Hair is a big part of a woman’s identity. For those undergoing chemotherapy after a cancer diagnosis, the thought of losing their hair is devastating. Now, there’s hope for women who want to keep their hair during chemotherapy sessions. A breakthrough method called cold capping helps cancer patients hold on to their locks.
Dr. Elisa Krill-Jackson of Mount Sinai Comprehensive Cancer Center says when a cancer patient doesn’t lose his or her hair, other side effects of chemotherapy appear less significant.
“When women don’t lose their hair they have fewer side effects. The nausea doesn’t seem as bad. The fatigue doesn’t seem as bad and that person looking in the mirror is this person they recognize,” explained Dr. Krill-Jackson.
The cold cap is a scalp-cooling system which reduces the blood flow to the scalp area, blocking chemotherapy from reaching hair cells. The silicone cap is kept at a freezing temperature to restrict blood flow in the scalp, preventing damage to hair follicles.
Mount Sinai Comprehensive Cancer Center offers the DigniCap, which is FDA-approved. Dr. Krill-Jackson says the procedure is safe, but she adds that results are not successful for everyone.
“The data is that 70 percent of patients will retain more than 50 percent of their hair with the cold cap. For most women, if you retain 50 percent the whole world doesn’t know that you are going through chemotherapy,” said Dr. Krill-Jackson.
Breast cancer survivor Lauren Mann used the Penguin Cold Cap, another brand of the scalp-cooling system. She was successful at keeping her hair. Mann said the process was time-consuming.
“You place a frozen helmet on your head an hour before you start [chemotherapy] and throughout. Five hours after or so, you need to switch out caps,” explained Mann.
Mount Sinai Comprehensive Cancer Center is one of the hospitals in South Florida that offers cold caps to cancer patients.

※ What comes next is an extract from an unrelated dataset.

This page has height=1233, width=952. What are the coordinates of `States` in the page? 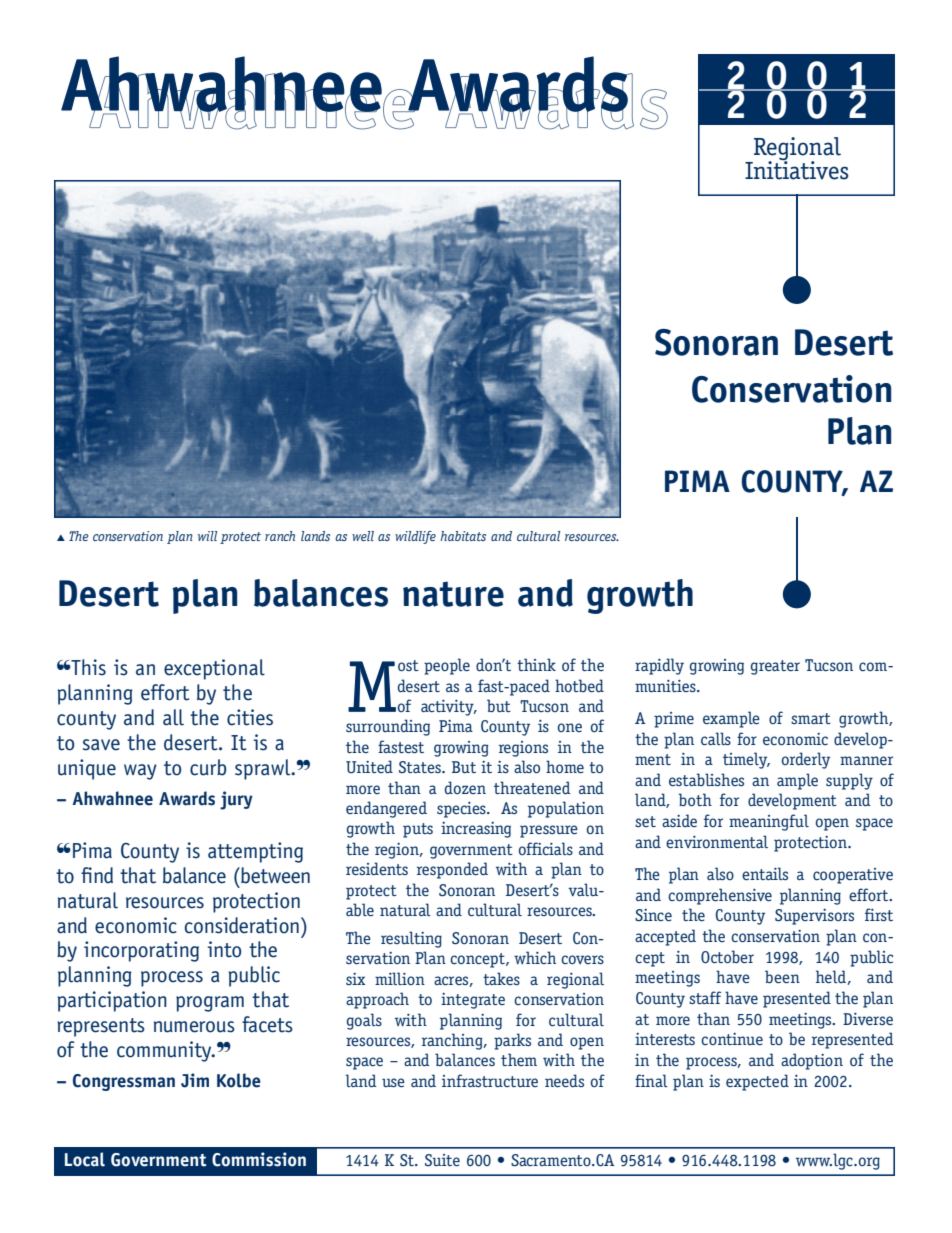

“We have one machine at this point that allows two people to use it during chemotherapy at any one day,” Dr. Krill-Jackson said.
One may wonder the risk of cancerous cells spreading in the area where the cold cap is blocking chemotherapy. Dr. Krill-Jackson doesn’t recommend the method to certain cancers.
“It’s only recommended for solid tumors, and patients with very high-risk cancers -- many nodes positive -- we may not recommend people use it,” the oncologist explained.
The procedure brings hope to many women, but insurance may not cover the cost. The DigniCap can cost anywhere between $1,500 and $3,000. There are charitable organizations that will provide financial assistance to patients. One of them is the DigniCap Fund at the Mount Sinai Foundation.